Die Zeit der Live-Ver­an­stal­tun­gen fand mit Beginn der Pan­de­mie ein schnel­les Ende. Das letz­te Kon­zert bei Baum­ho­ve fand am 13. Febru­ar 2020 statt. Meh­re­re wei­te­re Kon­zer­te für das Früh­jahr waren geplant und muss­ten wie­der abge­sagt wer­den. „Bei Kon­zer­ten im Rat­haus waren bei Ein­hal­tung der Abstands­re­geln statt der bis­he­ri­gen 130 Zuhö­rer nur etwa 30 erlaubt. Mit 30 Per­so­nen und einem maxi­ma­len Ein­tritt von 20 Euro kann heu­te kei­ne Band bezahlt wer­den, jede Ver­an­stal­tung wäre ein finan­zi­el­les Minus gewe­sen“, bedau­ert der Club-Initiator.

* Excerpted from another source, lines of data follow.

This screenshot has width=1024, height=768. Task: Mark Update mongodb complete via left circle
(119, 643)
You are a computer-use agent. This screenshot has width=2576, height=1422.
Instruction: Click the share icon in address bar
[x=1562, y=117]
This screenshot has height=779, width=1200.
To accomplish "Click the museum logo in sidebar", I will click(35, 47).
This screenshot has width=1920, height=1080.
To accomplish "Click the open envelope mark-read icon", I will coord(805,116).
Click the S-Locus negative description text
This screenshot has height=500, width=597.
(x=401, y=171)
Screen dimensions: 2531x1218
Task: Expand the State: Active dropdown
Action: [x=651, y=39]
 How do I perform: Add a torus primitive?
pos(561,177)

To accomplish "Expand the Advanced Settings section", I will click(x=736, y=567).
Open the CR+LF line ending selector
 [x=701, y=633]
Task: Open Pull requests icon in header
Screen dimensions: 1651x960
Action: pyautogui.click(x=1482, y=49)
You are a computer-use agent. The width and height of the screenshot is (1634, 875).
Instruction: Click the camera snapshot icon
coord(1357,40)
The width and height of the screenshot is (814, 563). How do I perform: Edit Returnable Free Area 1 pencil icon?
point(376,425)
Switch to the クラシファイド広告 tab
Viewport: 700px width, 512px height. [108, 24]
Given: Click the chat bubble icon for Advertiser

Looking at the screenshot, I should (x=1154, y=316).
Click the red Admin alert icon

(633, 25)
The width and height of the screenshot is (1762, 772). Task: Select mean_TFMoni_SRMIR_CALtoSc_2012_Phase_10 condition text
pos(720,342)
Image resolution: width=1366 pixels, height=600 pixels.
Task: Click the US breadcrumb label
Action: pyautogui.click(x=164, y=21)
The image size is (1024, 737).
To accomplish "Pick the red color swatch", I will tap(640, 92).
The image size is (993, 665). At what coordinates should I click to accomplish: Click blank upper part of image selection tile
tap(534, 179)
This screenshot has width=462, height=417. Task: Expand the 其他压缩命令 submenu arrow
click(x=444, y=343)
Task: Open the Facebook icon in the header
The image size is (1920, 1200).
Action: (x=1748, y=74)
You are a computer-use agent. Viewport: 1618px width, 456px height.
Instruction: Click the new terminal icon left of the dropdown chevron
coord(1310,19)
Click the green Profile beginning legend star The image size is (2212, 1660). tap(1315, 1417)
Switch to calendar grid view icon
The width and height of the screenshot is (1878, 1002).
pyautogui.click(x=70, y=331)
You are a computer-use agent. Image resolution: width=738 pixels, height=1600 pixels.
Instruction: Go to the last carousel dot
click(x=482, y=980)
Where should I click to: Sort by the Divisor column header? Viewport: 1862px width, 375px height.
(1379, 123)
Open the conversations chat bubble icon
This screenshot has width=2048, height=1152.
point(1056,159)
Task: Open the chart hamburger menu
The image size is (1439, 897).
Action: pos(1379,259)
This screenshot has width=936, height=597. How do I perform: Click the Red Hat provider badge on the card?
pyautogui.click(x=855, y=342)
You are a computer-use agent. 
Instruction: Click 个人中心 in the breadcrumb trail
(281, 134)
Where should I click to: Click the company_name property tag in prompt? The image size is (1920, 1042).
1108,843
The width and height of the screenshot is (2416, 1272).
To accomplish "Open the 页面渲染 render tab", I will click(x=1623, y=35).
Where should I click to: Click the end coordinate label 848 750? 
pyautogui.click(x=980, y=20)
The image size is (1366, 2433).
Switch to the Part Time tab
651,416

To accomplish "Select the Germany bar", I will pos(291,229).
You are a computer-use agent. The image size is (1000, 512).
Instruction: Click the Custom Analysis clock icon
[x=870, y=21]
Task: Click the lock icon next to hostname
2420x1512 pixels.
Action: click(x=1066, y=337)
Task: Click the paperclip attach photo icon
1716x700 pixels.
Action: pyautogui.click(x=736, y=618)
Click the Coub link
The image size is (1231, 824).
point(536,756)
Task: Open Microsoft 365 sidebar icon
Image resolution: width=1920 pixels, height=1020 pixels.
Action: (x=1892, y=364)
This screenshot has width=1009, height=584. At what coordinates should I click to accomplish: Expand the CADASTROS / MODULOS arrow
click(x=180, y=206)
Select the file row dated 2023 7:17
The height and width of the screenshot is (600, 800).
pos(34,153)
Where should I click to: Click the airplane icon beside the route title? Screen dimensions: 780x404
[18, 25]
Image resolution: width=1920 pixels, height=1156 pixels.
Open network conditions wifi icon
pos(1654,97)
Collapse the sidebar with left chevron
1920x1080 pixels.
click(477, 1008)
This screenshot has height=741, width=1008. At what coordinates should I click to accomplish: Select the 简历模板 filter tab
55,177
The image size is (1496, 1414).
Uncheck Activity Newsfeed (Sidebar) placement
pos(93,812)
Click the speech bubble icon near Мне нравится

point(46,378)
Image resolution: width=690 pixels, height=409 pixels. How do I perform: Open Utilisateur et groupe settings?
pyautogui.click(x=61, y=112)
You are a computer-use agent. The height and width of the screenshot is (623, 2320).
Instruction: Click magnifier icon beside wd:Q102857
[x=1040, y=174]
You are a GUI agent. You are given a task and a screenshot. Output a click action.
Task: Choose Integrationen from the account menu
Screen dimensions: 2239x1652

Wenn die Liqui­da­ti­on des Ver­eins im Herbst been­det und alles abge­wi­ckelt ist, wird der Vor­sit­zen­de aber noch ein­mal aktiv wer­den: „Alle Gel­der, die dann noch auf den Kon­ten des Ver­eins sind, gehen dann an die För­der­ver­ei­ne der Grund­schu­len in Wer­ne. Das Geld soll für die musi­ka­li­sche Fort­bil­dung der Kin­der ver­wen­det wer­den.“ Das ist nicht nur in der Sat­zung so fest­ge­schrie­ben, son­dern eben­so ein per­sön­li­cher Wunsch von Horst R. Kraft. „Somit wer­den eini­ge der Zuschüs­se der ver­gan­ge­nen Jah­re wie­der an die Stadt Wer­ne zurück flie­ßen.“ So schließt sich ein Kreis, der durch jähr­li­che Zuschüs­se aus dem Stadt­haus entstand.